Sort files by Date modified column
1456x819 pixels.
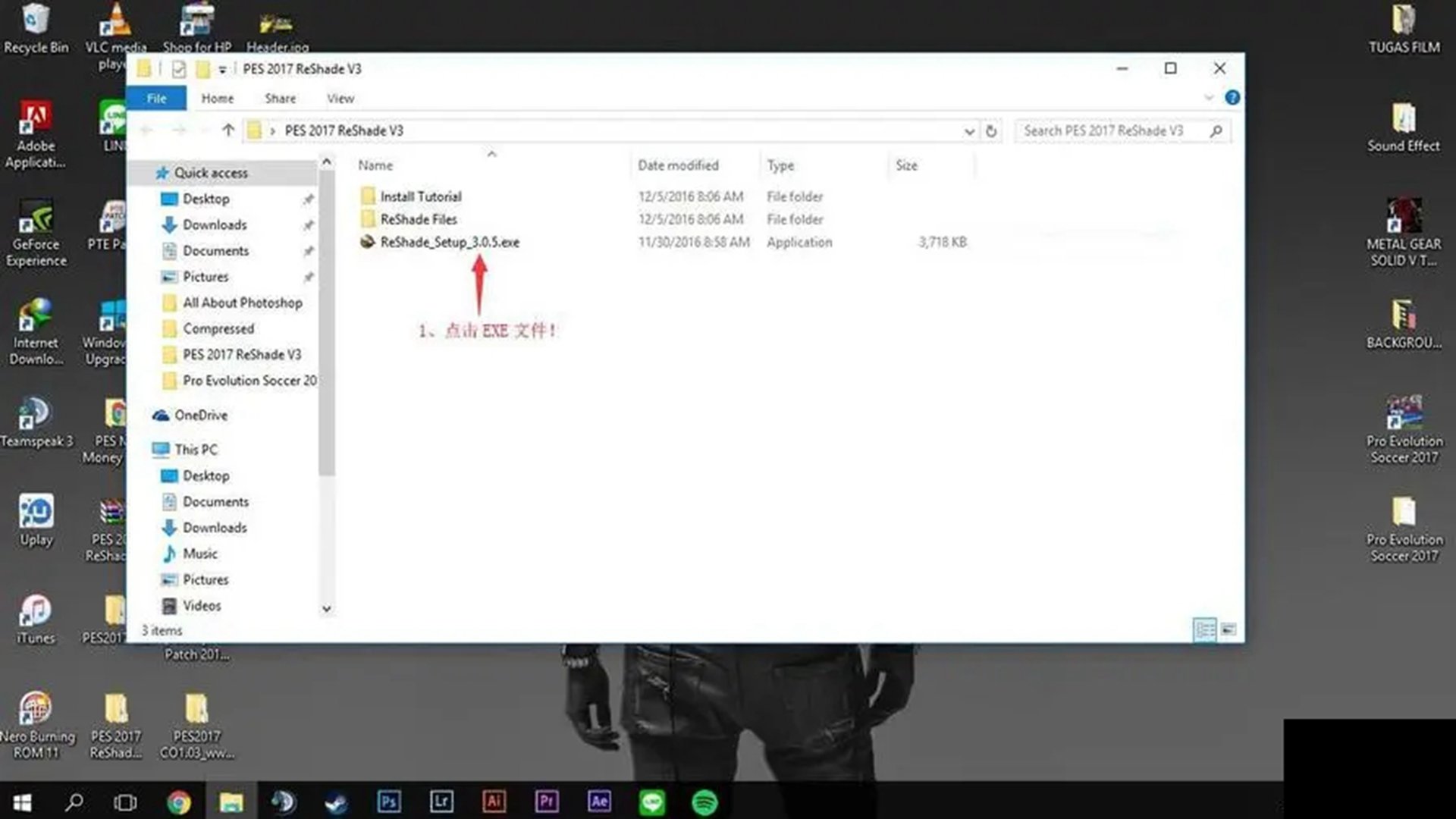677,165
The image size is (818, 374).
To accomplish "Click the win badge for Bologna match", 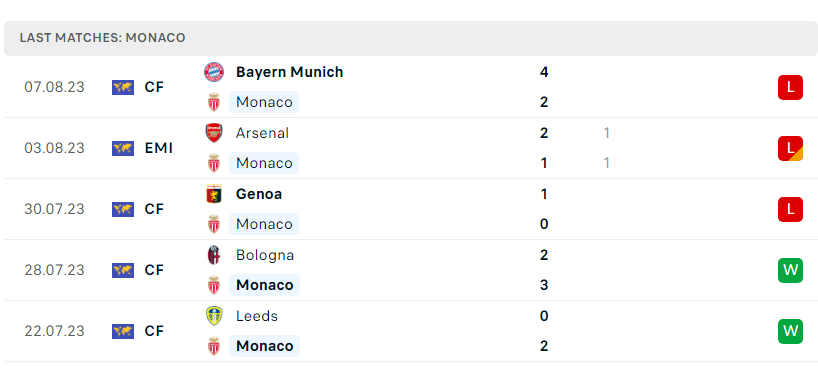I will [x=790, y=270].
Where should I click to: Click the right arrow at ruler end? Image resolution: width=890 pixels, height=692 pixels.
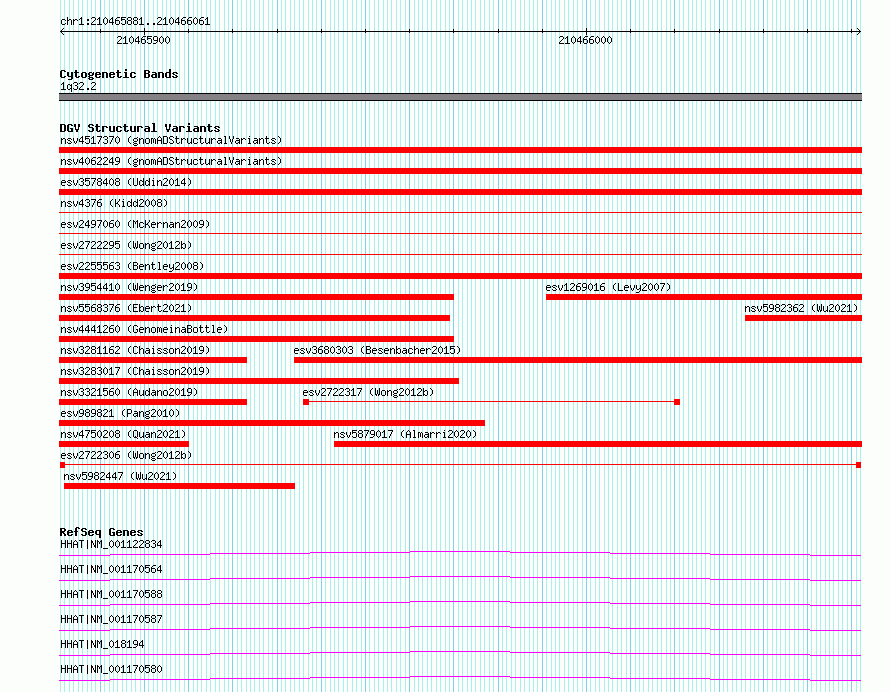[858, 32]
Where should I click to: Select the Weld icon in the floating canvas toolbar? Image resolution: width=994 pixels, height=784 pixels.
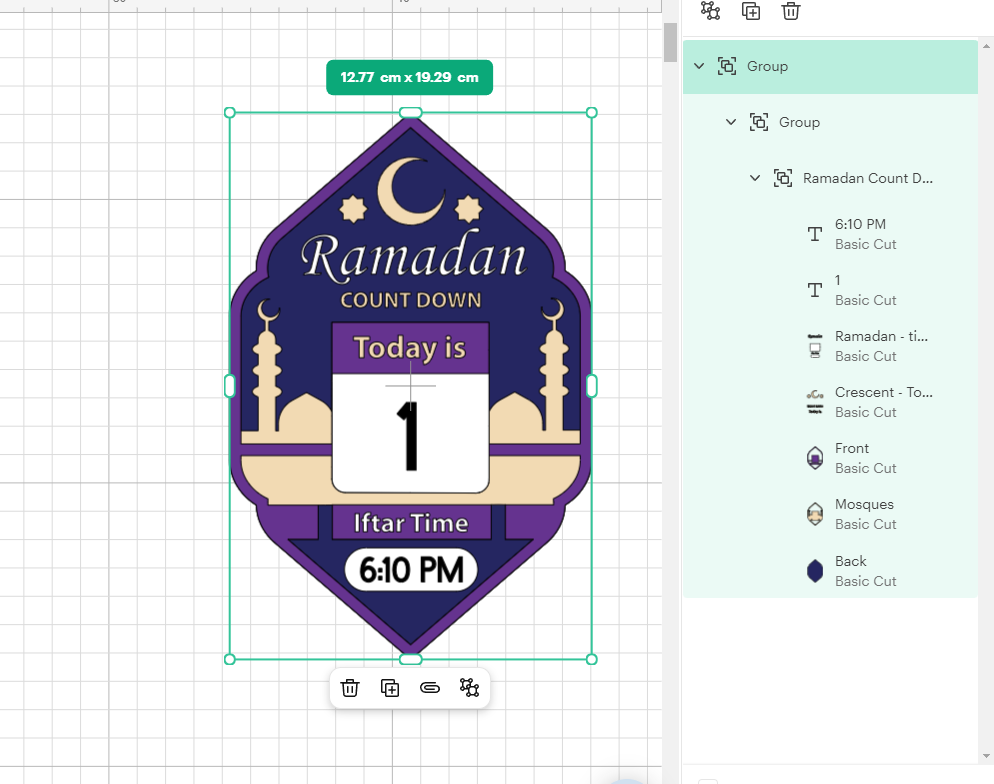[x=470, y=688]
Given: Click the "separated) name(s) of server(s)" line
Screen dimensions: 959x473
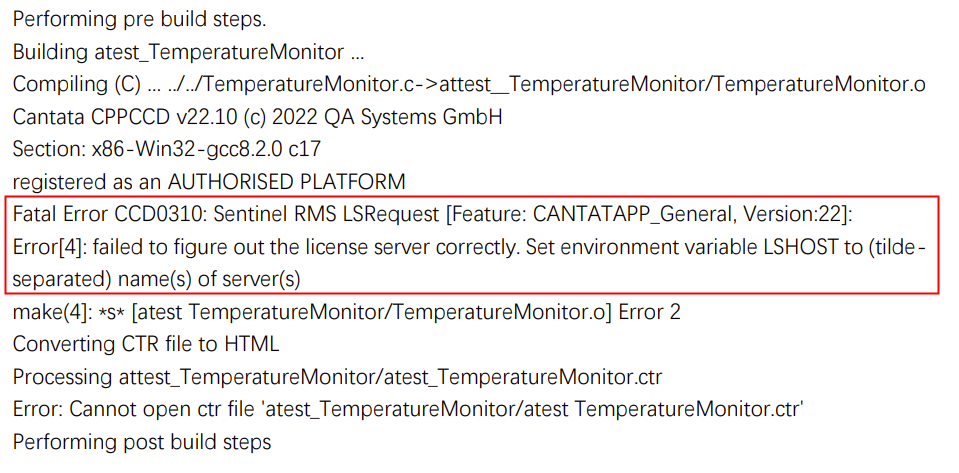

::::::::::

### TASK PROMPT
Rewrite the data starting with the first line that contains "Where should I click to: Click" and going on through the end, replacing "Image resolution" with "Screen resolution" and keeping everything else unchanged. Please leave the pictures out of your version.

### OUTPUT OF THE TASK
Where should I click to: Click the right arrow at ruler end? Screen resolution: width=890 pixels, height=692 pixels.
[858, 32]
Where should I click to: Select the Weld icon in the floating canvas toolbar? Screen resolution: width=994 pixels, height=784 pixels.
[x=470, y=688]
Given: Click the "separated) name(s) of server(s)" line
Screen dimensions: 959x473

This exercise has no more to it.